[Opening Supplied material section]
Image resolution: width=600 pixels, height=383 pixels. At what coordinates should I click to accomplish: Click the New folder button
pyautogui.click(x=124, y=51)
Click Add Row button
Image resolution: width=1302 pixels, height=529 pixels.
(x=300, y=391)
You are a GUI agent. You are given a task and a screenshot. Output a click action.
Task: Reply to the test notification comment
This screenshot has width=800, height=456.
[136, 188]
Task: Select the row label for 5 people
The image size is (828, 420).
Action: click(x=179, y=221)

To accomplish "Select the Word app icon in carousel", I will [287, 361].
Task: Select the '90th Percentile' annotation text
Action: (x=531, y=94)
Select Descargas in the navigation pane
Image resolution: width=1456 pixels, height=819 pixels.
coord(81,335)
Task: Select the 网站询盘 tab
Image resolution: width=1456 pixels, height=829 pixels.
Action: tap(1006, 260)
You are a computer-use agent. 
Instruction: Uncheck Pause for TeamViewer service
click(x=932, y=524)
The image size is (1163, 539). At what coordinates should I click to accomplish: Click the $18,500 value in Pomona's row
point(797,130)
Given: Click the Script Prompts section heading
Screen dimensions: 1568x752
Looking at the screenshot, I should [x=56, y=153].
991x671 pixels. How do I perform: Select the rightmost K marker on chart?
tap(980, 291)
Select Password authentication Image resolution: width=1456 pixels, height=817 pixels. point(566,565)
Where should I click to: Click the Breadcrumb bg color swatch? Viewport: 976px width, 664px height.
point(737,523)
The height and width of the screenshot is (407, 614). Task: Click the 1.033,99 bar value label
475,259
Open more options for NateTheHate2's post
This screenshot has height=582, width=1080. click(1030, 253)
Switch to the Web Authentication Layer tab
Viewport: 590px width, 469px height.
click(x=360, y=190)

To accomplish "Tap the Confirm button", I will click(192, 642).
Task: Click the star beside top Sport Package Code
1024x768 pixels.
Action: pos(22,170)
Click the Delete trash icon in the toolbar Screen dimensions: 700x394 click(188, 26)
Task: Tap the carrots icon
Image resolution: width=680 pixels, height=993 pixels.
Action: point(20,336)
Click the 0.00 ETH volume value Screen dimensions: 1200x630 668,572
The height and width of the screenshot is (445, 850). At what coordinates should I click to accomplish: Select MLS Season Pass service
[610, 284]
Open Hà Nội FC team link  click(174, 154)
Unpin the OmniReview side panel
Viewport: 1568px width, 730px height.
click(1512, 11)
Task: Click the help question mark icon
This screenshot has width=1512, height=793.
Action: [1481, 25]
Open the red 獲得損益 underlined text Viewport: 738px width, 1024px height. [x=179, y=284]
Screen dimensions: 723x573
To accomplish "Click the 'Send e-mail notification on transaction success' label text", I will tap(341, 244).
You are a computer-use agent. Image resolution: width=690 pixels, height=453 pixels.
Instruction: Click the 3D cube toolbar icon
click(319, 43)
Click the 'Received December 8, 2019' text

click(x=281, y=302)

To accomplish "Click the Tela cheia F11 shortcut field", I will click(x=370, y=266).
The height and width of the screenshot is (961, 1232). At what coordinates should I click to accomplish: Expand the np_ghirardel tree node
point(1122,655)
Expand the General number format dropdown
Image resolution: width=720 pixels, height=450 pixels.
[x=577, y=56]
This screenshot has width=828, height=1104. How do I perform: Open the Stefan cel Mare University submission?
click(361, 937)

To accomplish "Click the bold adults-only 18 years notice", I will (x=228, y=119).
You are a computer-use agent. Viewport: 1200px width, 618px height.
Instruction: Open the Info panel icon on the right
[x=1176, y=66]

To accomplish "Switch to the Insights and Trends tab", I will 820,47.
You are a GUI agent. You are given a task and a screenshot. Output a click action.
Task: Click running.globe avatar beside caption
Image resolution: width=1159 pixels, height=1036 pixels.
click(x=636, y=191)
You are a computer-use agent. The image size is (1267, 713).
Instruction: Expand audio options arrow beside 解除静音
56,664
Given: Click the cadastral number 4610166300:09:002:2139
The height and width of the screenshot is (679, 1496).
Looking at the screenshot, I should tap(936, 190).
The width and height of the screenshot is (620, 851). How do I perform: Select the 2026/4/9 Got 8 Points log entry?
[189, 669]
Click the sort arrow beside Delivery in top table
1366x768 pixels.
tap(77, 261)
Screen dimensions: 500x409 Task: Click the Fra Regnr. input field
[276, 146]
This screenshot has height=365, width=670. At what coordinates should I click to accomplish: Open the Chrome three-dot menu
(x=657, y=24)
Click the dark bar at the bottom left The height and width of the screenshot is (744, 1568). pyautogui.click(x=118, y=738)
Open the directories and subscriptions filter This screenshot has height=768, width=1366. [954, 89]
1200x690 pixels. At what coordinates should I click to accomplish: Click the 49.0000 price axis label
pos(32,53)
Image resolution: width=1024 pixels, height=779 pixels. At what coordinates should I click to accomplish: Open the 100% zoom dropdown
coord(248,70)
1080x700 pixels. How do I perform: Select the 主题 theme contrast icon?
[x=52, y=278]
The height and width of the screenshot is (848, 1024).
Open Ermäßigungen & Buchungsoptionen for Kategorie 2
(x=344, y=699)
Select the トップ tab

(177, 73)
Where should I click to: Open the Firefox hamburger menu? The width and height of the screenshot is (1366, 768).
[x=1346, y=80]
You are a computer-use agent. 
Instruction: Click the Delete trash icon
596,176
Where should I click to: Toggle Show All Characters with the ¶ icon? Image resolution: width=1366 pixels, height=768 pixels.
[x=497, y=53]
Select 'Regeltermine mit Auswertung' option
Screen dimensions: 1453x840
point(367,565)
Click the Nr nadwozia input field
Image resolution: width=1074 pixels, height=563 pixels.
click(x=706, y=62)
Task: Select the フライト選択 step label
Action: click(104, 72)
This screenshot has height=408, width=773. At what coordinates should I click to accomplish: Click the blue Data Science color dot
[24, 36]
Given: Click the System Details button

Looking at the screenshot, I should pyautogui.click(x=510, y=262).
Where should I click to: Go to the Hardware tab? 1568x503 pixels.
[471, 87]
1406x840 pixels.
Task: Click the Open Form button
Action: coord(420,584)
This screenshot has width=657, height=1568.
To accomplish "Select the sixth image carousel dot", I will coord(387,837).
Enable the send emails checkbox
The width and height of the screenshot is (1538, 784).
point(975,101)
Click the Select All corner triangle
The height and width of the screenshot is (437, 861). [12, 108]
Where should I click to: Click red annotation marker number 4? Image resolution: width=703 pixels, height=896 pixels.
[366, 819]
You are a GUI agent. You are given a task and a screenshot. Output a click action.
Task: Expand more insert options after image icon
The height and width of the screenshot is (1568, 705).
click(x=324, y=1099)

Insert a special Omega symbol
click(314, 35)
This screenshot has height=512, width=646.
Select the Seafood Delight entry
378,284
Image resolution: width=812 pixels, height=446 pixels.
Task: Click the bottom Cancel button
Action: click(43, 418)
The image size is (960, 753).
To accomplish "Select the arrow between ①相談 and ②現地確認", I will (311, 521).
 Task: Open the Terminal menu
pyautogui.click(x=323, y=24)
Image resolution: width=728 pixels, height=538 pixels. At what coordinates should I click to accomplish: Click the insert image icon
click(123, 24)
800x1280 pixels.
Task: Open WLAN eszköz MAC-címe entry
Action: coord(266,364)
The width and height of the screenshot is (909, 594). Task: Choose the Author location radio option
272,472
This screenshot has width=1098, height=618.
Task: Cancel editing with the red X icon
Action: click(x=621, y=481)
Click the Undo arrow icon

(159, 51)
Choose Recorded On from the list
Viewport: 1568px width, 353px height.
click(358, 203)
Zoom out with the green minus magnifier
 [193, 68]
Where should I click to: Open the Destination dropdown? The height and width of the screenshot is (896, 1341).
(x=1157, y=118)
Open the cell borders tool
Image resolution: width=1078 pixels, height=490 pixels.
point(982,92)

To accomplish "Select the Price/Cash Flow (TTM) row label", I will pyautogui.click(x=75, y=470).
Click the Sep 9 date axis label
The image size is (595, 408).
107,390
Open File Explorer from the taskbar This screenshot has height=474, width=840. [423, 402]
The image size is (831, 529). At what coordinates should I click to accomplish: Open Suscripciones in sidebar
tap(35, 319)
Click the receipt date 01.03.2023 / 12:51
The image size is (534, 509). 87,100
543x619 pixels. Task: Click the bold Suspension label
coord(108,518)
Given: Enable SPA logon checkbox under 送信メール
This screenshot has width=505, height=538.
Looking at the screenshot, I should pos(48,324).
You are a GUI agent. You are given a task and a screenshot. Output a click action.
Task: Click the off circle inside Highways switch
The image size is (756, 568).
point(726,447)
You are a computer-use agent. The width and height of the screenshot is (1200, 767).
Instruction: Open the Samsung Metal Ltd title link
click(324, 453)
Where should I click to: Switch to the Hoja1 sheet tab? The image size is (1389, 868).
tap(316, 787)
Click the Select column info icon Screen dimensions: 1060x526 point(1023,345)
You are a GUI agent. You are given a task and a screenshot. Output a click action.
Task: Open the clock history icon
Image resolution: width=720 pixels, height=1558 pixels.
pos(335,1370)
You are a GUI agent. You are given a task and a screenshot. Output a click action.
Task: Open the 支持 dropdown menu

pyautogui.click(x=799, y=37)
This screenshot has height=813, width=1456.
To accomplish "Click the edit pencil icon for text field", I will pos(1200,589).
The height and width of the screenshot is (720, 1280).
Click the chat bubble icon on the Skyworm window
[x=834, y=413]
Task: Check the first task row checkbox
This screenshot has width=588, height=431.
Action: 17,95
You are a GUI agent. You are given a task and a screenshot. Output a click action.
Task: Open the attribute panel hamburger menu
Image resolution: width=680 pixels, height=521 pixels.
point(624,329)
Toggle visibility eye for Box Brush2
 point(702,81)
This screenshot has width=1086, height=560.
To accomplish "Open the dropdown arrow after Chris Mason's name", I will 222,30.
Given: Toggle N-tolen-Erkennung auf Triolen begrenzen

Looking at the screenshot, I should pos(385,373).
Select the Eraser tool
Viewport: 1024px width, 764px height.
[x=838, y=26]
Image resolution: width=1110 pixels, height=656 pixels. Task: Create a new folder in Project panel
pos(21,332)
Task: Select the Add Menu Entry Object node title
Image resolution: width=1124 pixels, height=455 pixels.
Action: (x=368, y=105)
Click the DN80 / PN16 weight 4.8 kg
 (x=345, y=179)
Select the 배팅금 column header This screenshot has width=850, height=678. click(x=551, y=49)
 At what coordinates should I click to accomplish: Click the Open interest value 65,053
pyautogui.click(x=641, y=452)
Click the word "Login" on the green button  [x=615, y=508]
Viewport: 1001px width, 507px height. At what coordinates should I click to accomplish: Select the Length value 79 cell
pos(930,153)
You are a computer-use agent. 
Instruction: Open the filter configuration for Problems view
[Closing Supplied material section]
* [Task prompt]: Set the material down exactly as written, starting at its first line. The line containing "Select Password authentication" is the last one to include.

* [Result of this exercise]:
Image resolution: width=600 pixels, height=383 pixels. At what coordinates should I click to accomplish: Click the New folder button
pyautogui.click(x=124, y=51)
Click Add Row button
Image resolution: width=1302 pixels, height=529 pixels.
(x=300, y=391)
You are a GUI agent. You are given a task and a screenshot. Output a click action.
Task: Reply to the test notification comment
This screenshot has width=800, height=456.
[136, 188]
Task: Select the row label for 5 people
The image size is (828, 420).
Action: click(x=179, y=221)

To accomplish "Select the Word app icon in carousel", I will [287, 361].
Task: Select the '90th Percentile' annotation text
Action: (x=531, y=94)
Select Descargas in the navigation pane
Image resolution: width=1456 pixels, height=819 pixels.
coord(81,335)
Task: Select the 网站询盘 tab
Image resolution: width=1456 pixels, height=829 pixels.
Action: tap(1006, 260)
You are a computer-use agent. 
Instruction: Uncheck Pause for TeamViewer service
click(x=932, y=524)
The image size is (1163, 539). At what coordinates should I click to accomplish: Click the $18,500 value in Pomona's row
point(797,130)
Given: Click the Script Prompts section heading
Screen dimensions: 1568x752
Looking at the screenshot, I should [x=56, y=153].
991x671 pixels. How do I perform: Select the rightmost K marker on chart?
tap(980, 291)
Select Password authentication Image resolution: width=1456 pixels, height=817 pixels. point(566,565)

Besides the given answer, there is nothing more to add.